A mãe de K. ficou sabendo do que ocorreu com a filha pela internet, algumas horas depois da detenção. A garota viu sua família apenas no terceiro dia, por cinco minutos, durante audiência na corte militar Salem, próxima à cidade palestina de Jenin. Durante os oito dias em que esperou sua sentença, K. foi transportada para audiências três vezes. Ela diz que ela e outras crianças tinham que gritar toda vez que queriam água e que não era possível comer as refeições servidas, pois a comida estava estragada.

A viagem entre o centro de detenção Kishon e a corte Salem dura cerca de uma hora e meia, em condições normais. Quando teve de fazer o trajeto, entretanto, K. demorou o dia todo, pois o veículo parava na estrada frequentemente. As condições de transporte dos presos palestinos são um aspecto adicional das violações às quais eles são submetidos. O veículo descrito por K. tinha divisões dentro dele que variam em número conforme o tamanho do caminhão. A pessoa viaja como se estivesse em um caixão, mas sentada.

A pior parte era ser colocada naquele “caixão” toda vez que ia para a corte. Era um lugar muito apertado, cabem apenas duas pessoas. Dava para ver alguma luz pela porta. Um dia, colocaram um cachorro dentro do veículo. Ele estava latindo e ficamos muito assustadas. Quando viram que estávamos chorando, levaram o cachorro embora.

A transferência de presos de um território ocupado é proibida pela 4ª Convenção de Genebra, conjunto de normas para a proteção da população civil em tempos de conflitos armados, da qual Israel também é signatário. Além de violar o direito internacional, tal deslocamento de detentos dificulta a visita dos familiares, que precisam requisitar autorização para entrar em Israel, onde a maioria das prisões estão.

Por “questão de segurança” as autoridades israelenses não permitiram que os pais de K. a visitassem na prisão Hasharon, para onde foi transferida. Durante o tempo em que ficou lá, a menina recebia apenas a visita da irmã mais velha a cada duas semanas. “Foi muito triste.
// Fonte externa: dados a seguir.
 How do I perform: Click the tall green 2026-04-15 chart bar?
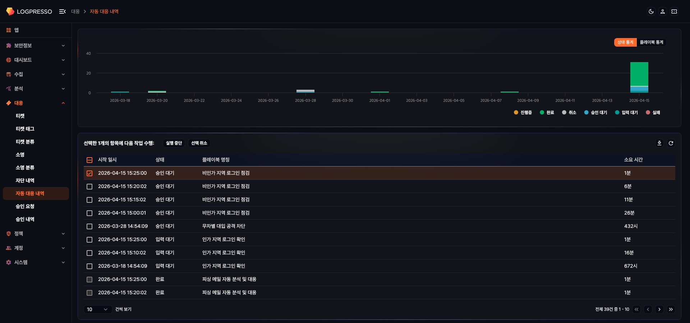coord(639,74)

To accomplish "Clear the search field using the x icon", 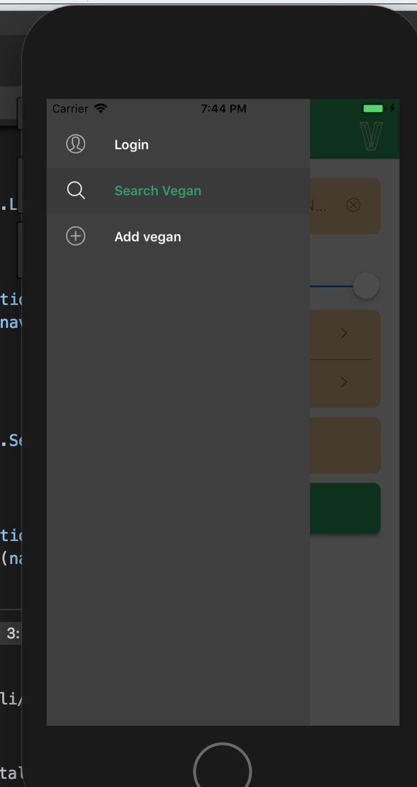I will (x=353, y=205).
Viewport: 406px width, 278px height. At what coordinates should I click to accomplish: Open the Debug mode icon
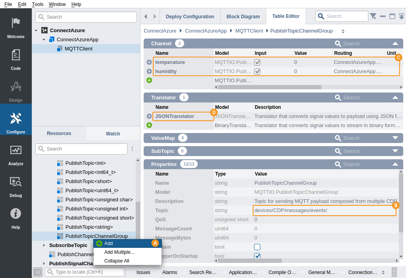click(x=15, y=182)
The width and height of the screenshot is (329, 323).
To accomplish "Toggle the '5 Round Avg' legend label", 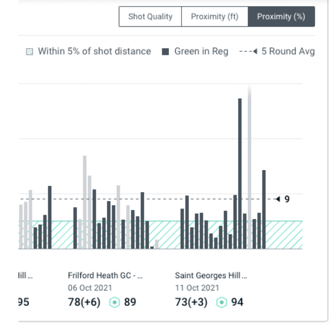I will click(288, 51).
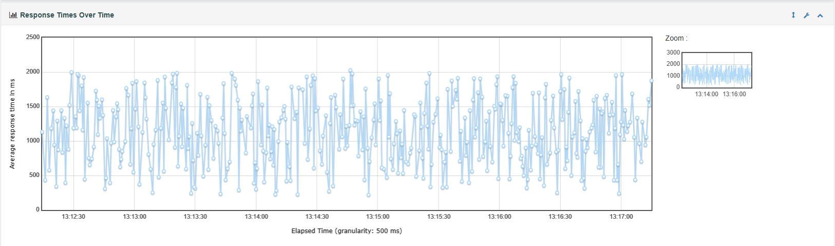Click the 2500 y-axis label

(x=32, y=37)
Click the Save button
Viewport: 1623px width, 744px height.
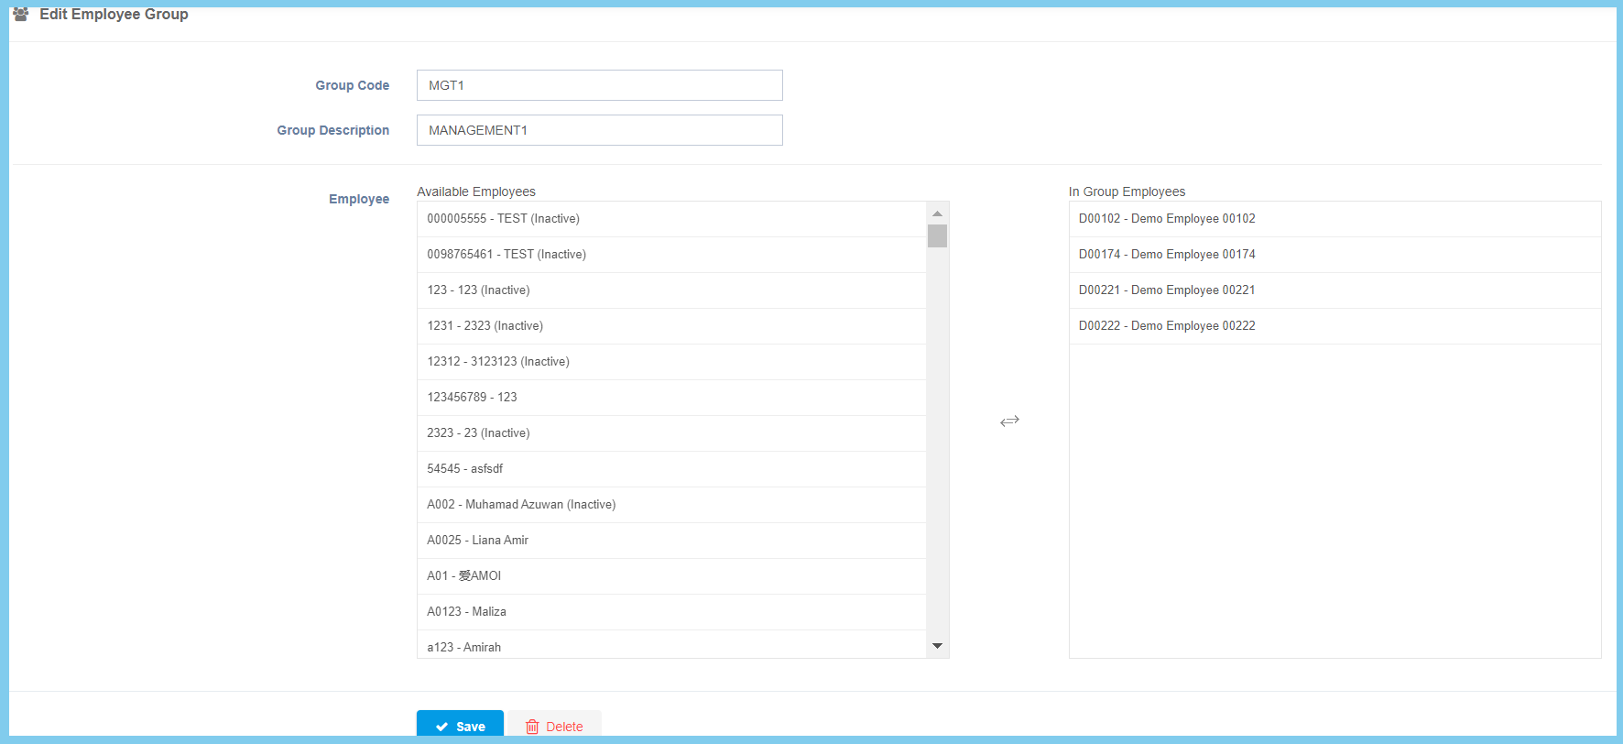[460, 725]
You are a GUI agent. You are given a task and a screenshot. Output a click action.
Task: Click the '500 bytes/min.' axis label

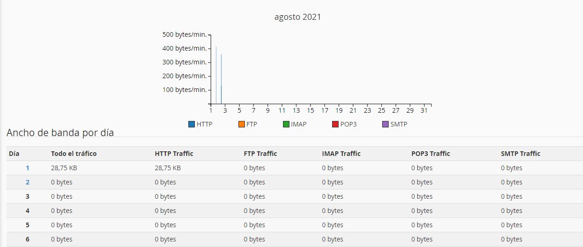click(x=184, y=34)
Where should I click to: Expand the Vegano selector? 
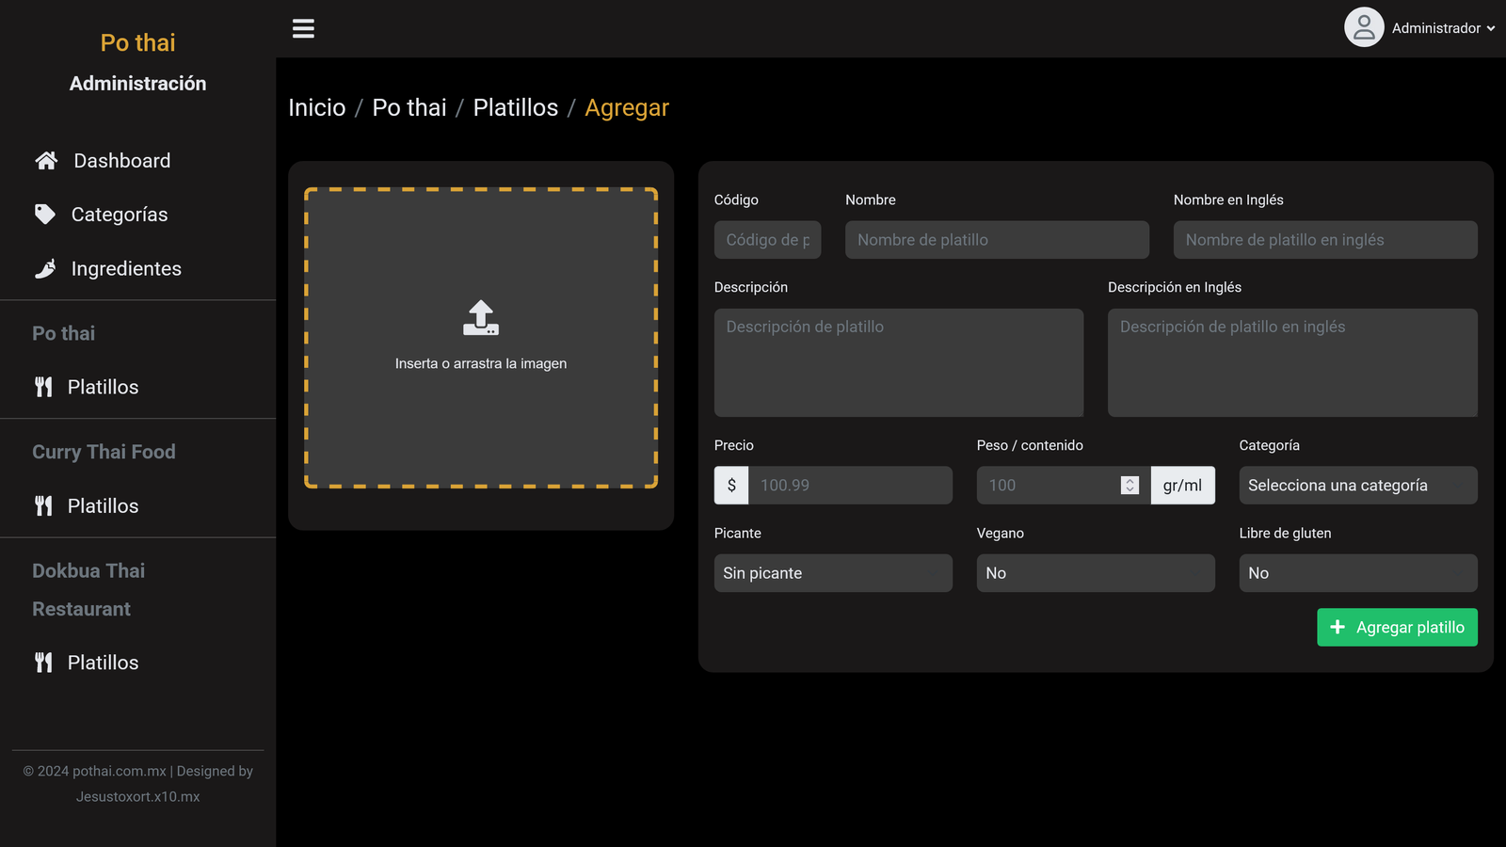point(1095,573)
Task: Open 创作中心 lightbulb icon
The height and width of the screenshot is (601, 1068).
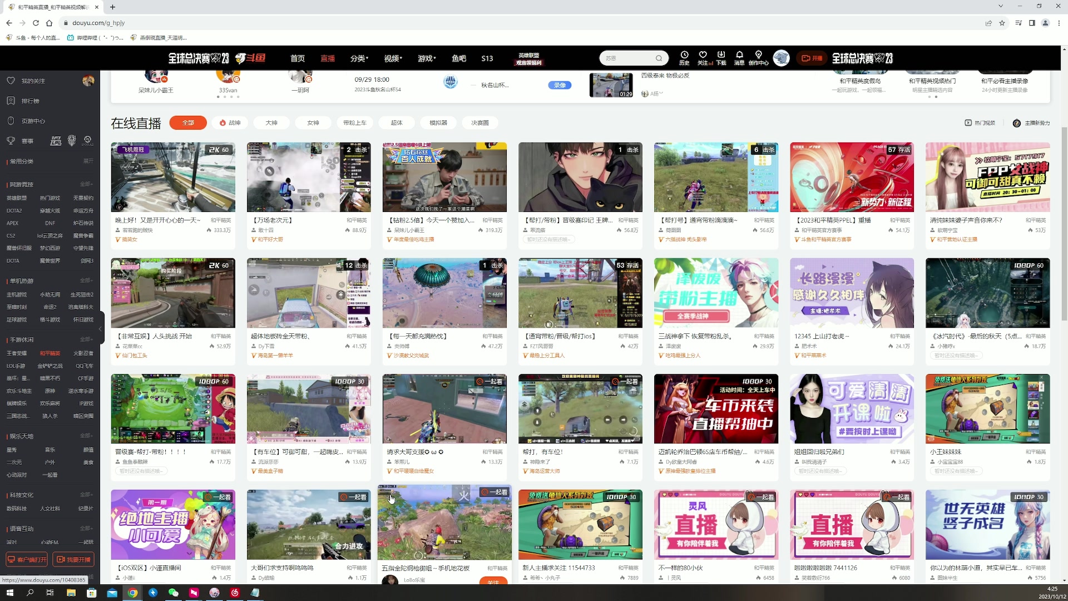Action: coord(758,55)
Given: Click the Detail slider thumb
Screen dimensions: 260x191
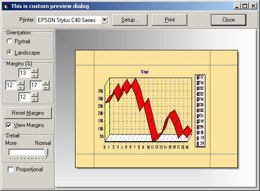Looking at the screenshot, I should coord(46,152).
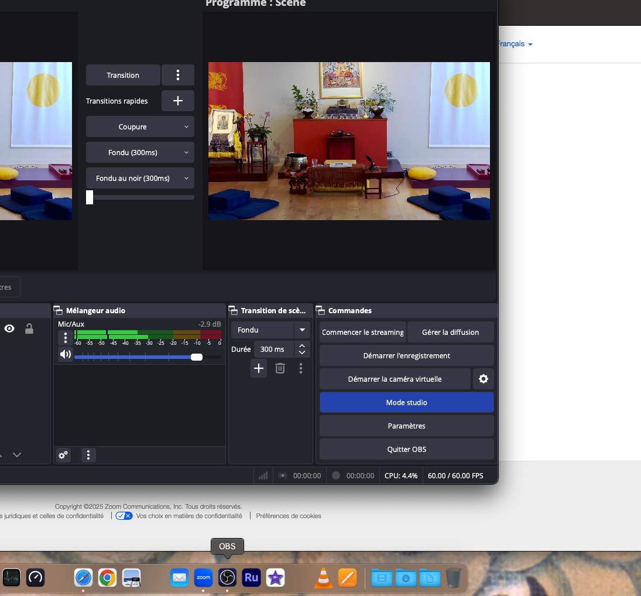Click Démarrer l'enregistrement button
The width and height of the screenshot is (641, 596).
(406, 355)

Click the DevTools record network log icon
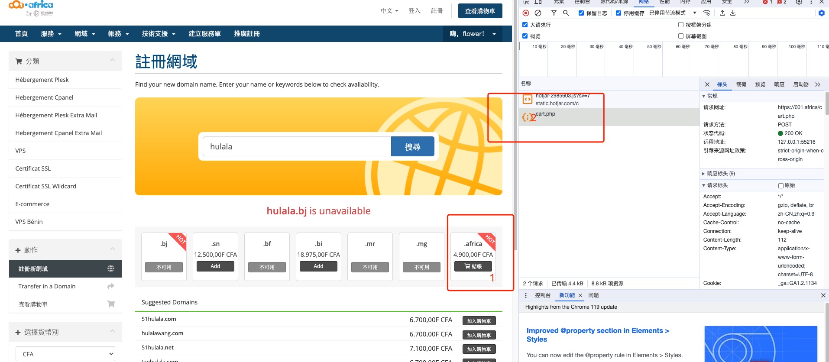pos(526,13)
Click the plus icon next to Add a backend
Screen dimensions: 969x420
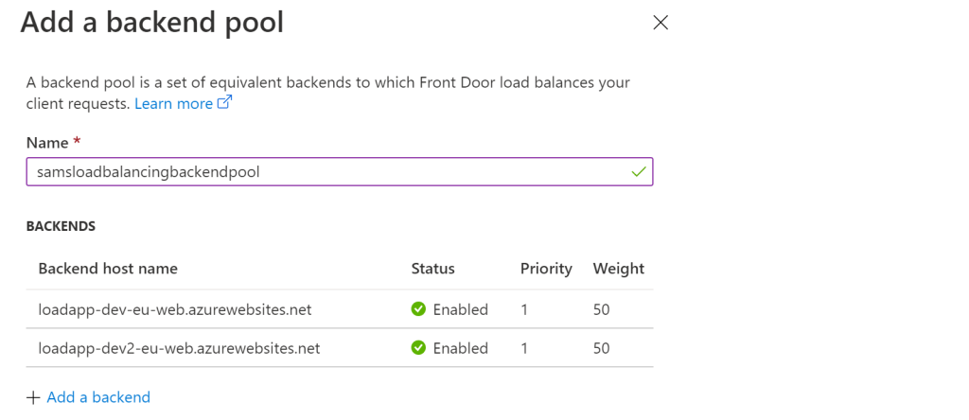point(33,397)
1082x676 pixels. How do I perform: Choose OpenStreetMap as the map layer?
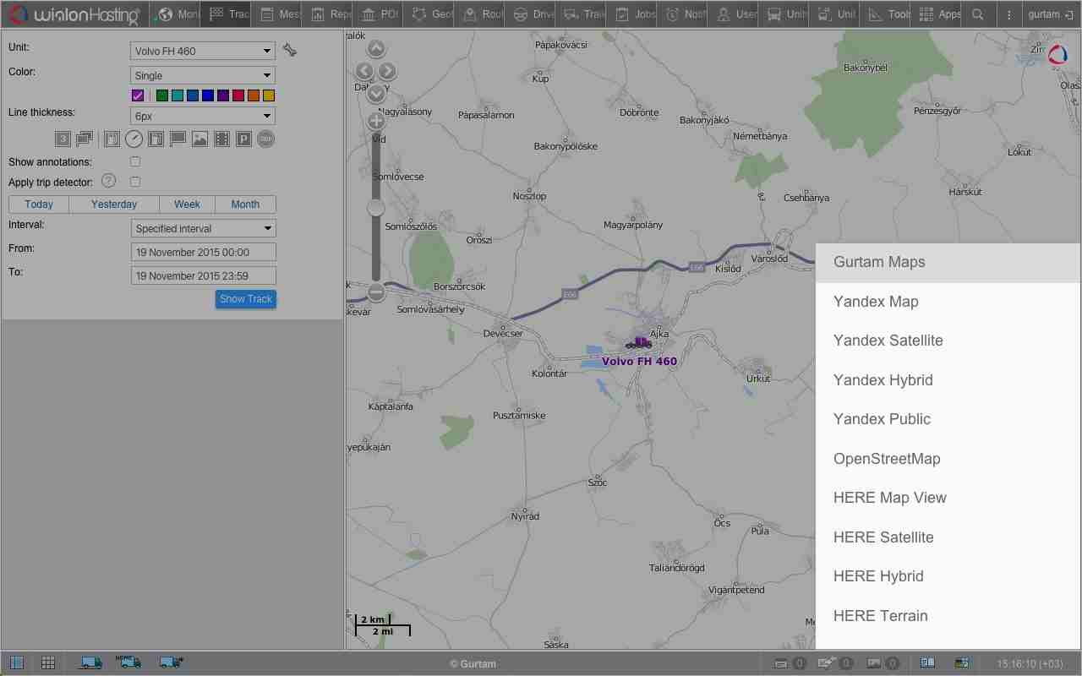pyautogui.click(x=886, y=459)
Eu só pensava no momento em que a veria de novo. A pior coisa era quando a irmã ia visitá-la e eu não podia. Fui até o checkpoint três vezes, mas eles negavam a minha entrada”, diz a mãe de K.

A garota conta que havia 30 detentas em Hasharon na época e 12 eram menores de idade. Lina, palestina de cerca de 40 anos que está presa há 15, cozinhava e cuidava delas. K. diz que ainda mantém contato com algumas das meninas que cumpriram sentença com ela. “Nós nos apoiávamos muito. Eu pensava muito na minha família, nos meus irmãos, no que eles estavam fazendo”, conta.

A rotina na prisão consistia de orações e estudo de árabe de manhã até 14h, quando almoçavam a refeição preparada por Lina. De tarde, arrumavam os quartos e podiam brincar. Às 18h, militares faziam a contagem e checavam as paredes dos quartos com martelos, procurando por buracos ou túneis. Às 22h, todas se recolhiam.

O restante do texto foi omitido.